(513j) The Hybrid Kinetic-Optimization Modeling and Machine-Learning (ANN and SVM) of Biomass (Maple Leaf) Pyrolysis

Biomass can be utilized to generate heat and valuable chemicals through pyrolysis. Hundreds of chemicals can be produced during the process. Kinetic models involving more reaction steps were generally developed to provide detailed information on the process. However, finding proper kinetic parameters for each reaction step is very time-consuming. In this work, a hybrid kinetic-optimization scheme was proposed to address this issue. A 24-parallel reactions mechanism was developed in the hybrid scheme to describe the thermal decomposition of maple-leaf.
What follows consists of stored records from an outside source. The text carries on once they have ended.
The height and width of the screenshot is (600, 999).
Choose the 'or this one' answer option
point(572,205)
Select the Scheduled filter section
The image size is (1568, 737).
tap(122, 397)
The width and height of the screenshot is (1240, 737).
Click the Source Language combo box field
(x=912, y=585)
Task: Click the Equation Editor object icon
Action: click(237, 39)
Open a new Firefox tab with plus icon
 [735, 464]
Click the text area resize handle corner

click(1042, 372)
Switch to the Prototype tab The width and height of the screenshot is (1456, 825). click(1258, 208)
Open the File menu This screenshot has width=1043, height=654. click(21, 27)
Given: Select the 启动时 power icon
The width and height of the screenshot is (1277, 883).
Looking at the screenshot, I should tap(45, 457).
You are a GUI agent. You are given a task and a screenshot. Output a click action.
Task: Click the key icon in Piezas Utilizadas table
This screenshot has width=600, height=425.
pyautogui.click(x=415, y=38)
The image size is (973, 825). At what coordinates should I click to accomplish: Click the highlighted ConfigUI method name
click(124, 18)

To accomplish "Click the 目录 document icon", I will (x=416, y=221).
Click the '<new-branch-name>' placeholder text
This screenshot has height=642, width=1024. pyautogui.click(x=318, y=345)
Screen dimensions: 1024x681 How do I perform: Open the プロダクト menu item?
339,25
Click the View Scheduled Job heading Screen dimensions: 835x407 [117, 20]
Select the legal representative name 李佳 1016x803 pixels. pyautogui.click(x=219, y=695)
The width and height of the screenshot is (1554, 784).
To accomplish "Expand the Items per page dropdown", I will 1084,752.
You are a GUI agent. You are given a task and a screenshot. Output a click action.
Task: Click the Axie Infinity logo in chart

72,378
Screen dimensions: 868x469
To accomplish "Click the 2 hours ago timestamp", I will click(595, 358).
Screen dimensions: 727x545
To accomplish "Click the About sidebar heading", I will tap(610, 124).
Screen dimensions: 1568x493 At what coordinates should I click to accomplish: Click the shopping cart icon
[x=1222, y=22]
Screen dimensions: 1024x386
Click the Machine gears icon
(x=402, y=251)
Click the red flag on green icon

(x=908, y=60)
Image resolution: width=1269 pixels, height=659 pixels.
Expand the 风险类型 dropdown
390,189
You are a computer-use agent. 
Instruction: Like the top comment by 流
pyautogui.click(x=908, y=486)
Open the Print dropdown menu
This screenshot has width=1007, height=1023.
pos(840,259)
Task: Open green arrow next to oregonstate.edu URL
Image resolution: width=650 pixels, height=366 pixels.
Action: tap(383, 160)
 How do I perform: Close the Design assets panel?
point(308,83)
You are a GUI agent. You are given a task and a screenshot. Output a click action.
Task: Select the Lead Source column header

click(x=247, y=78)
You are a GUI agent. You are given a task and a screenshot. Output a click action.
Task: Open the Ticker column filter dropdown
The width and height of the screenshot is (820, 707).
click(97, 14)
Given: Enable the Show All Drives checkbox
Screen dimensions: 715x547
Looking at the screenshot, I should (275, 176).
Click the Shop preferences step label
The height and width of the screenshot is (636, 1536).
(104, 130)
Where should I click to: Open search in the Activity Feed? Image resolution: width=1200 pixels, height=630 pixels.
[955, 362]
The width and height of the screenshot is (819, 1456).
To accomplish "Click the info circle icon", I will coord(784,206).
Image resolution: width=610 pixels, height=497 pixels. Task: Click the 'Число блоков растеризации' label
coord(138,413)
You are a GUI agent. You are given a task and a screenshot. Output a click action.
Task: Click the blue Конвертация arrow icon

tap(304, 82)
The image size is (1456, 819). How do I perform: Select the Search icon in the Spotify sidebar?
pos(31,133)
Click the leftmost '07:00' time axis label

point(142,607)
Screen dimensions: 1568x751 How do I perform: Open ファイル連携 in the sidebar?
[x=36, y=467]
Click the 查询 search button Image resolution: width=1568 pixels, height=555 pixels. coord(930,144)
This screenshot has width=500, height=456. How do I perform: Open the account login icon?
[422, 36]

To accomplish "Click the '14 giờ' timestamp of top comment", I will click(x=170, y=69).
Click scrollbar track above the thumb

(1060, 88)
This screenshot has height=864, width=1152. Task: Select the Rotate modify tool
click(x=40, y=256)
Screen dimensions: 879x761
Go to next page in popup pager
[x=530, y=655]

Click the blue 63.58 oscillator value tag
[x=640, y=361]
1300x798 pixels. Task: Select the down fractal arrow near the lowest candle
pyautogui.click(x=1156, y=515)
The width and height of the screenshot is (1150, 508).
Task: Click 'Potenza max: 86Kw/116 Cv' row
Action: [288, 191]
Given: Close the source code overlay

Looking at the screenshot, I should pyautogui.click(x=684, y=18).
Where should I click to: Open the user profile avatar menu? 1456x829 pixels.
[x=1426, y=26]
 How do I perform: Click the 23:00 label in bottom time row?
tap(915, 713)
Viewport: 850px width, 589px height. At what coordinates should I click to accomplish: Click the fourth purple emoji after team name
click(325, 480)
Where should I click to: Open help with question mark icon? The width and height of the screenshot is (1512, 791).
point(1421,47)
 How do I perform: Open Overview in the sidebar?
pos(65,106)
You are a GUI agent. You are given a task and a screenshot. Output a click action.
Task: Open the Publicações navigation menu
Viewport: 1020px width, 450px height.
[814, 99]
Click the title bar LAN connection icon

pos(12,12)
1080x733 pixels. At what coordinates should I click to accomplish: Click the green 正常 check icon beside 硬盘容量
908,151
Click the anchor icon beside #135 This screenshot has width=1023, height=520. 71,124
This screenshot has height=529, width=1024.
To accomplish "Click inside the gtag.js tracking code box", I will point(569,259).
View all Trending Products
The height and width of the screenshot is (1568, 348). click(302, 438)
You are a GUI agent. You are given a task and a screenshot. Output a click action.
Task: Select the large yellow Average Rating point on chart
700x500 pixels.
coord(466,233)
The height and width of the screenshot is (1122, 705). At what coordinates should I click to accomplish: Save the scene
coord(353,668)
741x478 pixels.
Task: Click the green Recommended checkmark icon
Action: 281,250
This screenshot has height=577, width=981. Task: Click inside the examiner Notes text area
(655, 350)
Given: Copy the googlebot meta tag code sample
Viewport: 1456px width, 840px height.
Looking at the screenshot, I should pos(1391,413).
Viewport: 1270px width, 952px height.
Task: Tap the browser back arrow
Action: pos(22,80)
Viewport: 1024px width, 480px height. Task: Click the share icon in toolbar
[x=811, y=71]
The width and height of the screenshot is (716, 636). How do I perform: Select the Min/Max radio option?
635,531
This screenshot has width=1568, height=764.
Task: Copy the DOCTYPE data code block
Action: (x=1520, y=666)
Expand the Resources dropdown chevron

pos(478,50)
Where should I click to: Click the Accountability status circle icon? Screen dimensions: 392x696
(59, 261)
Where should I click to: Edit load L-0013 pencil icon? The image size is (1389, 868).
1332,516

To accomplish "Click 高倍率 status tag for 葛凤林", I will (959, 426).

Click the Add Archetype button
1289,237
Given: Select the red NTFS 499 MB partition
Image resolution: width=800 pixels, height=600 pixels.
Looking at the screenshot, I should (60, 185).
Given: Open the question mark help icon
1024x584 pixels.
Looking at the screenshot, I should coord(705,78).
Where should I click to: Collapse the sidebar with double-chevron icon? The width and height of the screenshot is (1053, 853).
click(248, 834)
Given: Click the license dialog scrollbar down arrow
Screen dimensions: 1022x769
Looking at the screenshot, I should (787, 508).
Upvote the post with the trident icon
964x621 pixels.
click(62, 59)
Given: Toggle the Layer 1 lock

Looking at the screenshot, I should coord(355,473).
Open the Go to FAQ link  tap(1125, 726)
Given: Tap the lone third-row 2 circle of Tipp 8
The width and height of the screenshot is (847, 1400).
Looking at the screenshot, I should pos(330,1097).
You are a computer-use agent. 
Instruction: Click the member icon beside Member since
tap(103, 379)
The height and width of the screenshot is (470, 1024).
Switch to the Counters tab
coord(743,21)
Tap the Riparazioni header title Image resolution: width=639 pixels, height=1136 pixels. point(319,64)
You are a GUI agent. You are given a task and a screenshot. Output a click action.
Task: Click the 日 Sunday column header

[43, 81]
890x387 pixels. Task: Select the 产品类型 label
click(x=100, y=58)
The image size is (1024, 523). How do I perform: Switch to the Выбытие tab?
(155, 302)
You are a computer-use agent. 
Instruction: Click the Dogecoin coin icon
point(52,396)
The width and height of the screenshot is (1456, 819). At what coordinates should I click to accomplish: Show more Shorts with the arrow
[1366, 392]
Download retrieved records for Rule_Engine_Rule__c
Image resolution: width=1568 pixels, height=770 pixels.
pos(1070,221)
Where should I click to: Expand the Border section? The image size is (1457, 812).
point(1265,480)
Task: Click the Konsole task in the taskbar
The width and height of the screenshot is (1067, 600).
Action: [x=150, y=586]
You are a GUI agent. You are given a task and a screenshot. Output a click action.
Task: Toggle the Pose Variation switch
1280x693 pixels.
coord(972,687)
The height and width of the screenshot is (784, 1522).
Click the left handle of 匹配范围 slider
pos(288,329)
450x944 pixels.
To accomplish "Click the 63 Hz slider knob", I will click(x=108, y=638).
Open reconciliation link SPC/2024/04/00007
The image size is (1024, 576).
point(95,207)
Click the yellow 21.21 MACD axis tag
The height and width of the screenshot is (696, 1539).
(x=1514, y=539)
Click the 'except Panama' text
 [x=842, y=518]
A kinetic model using the 24-parallel reaction mechanism was established and coupled with an optimization model to find optimal kinetic parameters of each reaction. The hybrid kinetic-optimization model predicted well-matched results at various conditions. In addition to the kinetic model, the machine learning on biomass pyrolysis was also studied. The artificial neural network (ANN) and support vector machine (SVM) methods were applied to describe pyrolysis of maple-leaf. The impact of important factors for the machine learning methods were investigated. The backpropagation algorithms such as the Levenberg-Marquardt, Bayesian Regularization, Scaled Conjugate Gradient, Adam Stochastic Gradient were examined to ensure that the machine learning models can predict accurate and “unbiased” results. Finally, the performances of the kinetic models and machine learning models were compared and evaluated to explore better modeling options for biomass pyrolysis.